» Data provided
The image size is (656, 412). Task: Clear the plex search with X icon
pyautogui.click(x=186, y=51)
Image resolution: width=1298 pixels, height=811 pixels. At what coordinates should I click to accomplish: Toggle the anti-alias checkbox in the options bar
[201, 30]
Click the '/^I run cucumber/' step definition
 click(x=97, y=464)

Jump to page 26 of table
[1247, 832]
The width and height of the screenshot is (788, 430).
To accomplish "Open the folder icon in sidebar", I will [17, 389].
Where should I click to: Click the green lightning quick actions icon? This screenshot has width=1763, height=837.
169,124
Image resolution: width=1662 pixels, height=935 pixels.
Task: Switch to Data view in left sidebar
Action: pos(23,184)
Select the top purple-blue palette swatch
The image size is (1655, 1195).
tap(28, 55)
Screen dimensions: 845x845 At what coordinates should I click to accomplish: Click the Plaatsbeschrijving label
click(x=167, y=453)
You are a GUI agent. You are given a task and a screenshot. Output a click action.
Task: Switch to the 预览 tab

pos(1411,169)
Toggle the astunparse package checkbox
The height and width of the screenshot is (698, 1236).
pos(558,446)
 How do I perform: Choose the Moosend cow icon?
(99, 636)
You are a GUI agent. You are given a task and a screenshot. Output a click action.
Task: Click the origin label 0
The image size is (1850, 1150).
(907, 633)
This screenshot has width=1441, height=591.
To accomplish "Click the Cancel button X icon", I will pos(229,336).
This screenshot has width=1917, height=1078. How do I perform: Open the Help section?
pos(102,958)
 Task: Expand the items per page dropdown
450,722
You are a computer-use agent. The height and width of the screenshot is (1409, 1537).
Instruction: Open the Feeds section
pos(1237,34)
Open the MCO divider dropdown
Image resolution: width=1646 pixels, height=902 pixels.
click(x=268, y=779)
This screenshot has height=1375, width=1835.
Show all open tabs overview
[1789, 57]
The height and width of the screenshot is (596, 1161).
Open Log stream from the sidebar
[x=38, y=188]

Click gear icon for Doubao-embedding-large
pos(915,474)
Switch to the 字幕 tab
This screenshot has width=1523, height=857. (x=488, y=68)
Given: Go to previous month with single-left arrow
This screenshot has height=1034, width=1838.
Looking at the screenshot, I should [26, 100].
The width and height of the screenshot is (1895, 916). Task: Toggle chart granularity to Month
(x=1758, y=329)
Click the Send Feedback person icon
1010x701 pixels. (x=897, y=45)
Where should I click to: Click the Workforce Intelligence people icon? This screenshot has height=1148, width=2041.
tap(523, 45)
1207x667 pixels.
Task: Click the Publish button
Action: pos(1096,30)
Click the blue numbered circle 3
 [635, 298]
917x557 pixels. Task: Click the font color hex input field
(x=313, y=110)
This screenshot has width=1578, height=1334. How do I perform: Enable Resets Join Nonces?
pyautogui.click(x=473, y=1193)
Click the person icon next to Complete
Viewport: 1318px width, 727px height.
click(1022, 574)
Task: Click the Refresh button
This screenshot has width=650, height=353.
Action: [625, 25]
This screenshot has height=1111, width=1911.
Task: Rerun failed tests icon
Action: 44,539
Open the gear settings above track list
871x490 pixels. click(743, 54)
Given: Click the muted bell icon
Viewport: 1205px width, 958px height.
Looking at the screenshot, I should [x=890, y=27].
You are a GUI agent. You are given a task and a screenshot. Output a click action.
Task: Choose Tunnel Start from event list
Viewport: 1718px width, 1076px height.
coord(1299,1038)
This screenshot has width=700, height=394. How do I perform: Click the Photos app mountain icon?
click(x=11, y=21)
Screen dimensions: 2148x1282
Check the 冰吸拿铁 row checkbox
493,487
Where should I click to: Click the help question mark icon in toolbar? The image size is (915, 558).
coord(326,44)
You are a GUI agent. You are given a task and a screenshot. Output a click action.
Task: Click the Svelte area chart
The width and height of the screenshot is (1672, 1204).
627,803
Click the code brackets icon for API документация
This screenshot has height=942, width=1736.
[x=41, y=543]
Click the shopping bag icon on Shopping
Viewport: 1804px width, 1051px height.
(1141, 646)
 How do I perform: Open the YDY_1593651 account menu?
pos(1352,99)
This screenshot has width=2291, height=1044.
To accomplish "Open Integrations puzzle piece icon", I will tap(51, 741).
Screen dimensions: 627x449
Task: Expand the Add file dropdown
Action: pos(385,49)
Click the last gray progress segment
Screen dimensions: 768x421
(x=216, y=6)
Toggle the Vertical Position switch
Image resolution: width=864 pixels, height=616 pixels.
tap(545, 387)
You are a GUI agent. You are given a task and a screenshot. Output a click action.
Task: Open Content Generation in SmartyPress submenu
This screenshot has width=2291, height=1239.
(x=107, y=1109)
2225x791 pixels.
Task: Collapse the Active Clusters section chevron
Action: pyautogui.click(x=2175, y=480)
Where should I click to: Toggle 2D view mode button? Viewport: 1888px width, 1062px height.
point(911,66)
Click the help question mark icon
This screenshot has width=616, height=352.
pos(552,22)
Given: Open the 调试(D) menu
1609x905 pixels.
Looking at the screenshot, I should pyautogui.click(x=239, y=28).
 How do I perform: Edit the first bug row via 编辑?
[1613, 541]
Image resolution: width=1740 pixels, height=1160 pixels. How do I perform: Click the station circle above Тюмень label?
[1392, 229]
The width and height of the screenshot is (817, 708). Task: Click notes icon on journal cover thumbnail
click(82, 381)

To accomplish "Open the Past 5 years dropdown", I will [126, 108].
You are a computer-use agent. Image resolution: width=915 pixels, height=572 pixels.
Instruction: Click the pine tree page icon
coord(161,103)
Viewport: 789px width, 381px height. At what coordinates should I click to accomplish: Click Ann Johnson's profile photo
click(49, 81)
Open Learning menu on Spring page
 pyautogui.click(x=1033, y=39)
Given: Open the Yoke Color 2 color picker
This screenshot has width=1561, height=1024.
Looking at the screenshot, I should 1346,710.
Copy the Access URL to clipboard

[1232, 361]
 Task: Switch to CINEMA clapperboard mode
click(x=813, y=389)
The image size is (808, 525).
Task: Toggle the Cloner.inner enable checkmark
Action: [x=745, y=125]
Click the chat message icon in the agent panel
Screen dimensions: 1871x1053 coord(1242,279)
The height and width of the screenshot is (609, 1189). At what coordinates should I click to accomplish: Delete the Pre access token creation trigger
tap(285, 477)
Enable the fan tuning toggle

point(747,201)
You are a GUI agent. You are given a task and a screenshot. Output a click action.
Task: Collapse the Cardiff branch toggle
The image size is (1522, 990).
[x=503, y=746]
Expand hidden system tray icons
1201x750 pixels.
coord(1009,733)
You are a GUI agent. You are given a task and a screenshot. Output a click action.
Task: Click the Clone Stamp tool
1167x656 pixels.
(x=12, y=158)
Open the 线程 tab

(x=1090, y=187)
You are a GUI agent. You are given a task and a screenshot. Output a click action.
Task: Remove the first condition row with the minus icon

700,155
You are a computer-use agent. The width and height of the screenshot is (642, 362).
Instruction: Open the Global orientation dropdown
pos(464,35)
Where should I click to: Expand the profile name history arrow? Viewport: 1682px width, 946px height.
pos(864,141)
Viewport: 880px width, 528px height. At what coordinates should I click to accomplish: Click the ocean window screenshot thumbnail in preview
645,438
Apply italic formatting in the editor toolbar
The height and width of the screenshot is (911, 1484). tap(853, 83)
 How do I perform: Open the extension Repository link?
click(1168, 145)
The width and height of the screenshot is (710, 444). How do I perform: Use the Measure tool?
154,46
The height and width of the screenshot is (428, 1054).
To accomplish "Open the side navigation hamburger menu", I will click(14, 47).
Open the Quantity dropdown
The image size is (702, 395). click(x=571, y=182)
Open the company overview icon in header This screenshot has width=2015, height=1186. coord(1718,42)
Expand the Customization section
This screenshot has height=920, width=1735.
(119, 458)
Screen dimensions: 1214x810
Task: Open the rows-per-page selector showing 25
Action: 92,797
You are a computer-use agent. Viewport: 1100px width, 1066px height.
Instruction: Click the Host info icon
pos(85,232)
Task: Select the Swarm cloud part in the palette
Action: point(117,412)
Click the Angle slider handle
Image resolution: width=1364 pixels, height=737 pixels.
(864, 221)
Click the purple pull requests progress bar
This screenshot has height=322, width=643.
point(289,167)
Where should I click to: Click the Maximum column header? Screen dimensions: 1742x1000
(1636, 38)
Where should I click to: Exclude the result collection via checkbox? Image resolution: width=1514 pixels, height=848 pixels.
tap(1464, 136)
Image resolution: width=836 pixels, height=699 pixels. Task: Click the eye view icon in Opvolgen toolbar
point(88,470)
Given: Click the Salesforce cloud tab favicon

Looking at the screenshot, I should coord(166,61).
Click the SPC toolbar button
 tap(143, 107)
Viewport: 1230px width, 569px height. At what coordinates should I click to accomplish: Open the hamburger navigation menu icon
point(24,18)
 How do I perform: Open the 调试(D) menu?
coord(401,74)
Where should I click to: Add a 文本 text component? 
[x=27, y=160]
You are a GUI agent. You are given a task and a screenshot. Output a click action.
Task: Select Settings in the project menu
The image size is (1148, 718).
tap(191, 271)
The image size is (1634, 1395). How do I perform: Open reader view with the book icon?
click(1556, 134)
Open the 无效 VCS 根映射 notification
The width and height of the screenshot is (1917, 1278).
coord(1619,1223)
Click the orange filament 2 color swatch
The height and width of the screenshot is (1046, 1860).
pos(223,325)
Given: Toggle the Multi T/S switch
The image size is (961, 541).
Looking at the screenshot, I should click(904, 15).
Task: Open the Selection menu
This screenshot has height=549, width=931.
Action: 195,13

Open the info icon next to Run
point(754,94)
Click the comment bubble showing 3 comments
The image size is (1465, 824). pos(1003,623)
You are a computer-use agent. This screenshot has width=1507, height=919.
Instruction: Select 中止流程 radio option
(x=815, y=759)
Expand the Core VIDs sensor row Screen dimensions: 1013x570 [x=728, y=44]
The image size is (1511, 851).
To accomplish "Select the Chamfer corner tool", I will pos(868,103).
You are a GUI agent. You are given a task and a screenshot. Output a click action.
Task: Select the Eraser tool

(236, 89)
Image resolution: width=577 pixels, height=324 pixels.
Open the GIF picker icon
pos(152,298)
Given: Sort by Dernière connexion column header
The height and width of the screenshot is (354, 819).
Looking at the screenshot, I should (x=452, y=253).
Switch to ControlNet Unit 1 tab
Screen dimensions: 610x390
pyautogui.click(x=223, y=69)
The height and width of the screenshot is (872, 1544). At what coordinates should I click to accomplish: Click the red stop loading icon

» Aim of the task
When a line in the listing above holds the word "computer", copy it.

» Answer below
You are a computer-use agent. The height and width of the screenshot is (1409, 1537).
You are a computer-use agent. Image resolution: width=915 pixels, height=572 pixels.
You are a computer-use agent. The width and height of the screenshot is (642, 362).
You are a computer-use agent. Viewport: 1100px width, 1066px height.
You are a computer-use agent. This screenshot has width=1507, height=919.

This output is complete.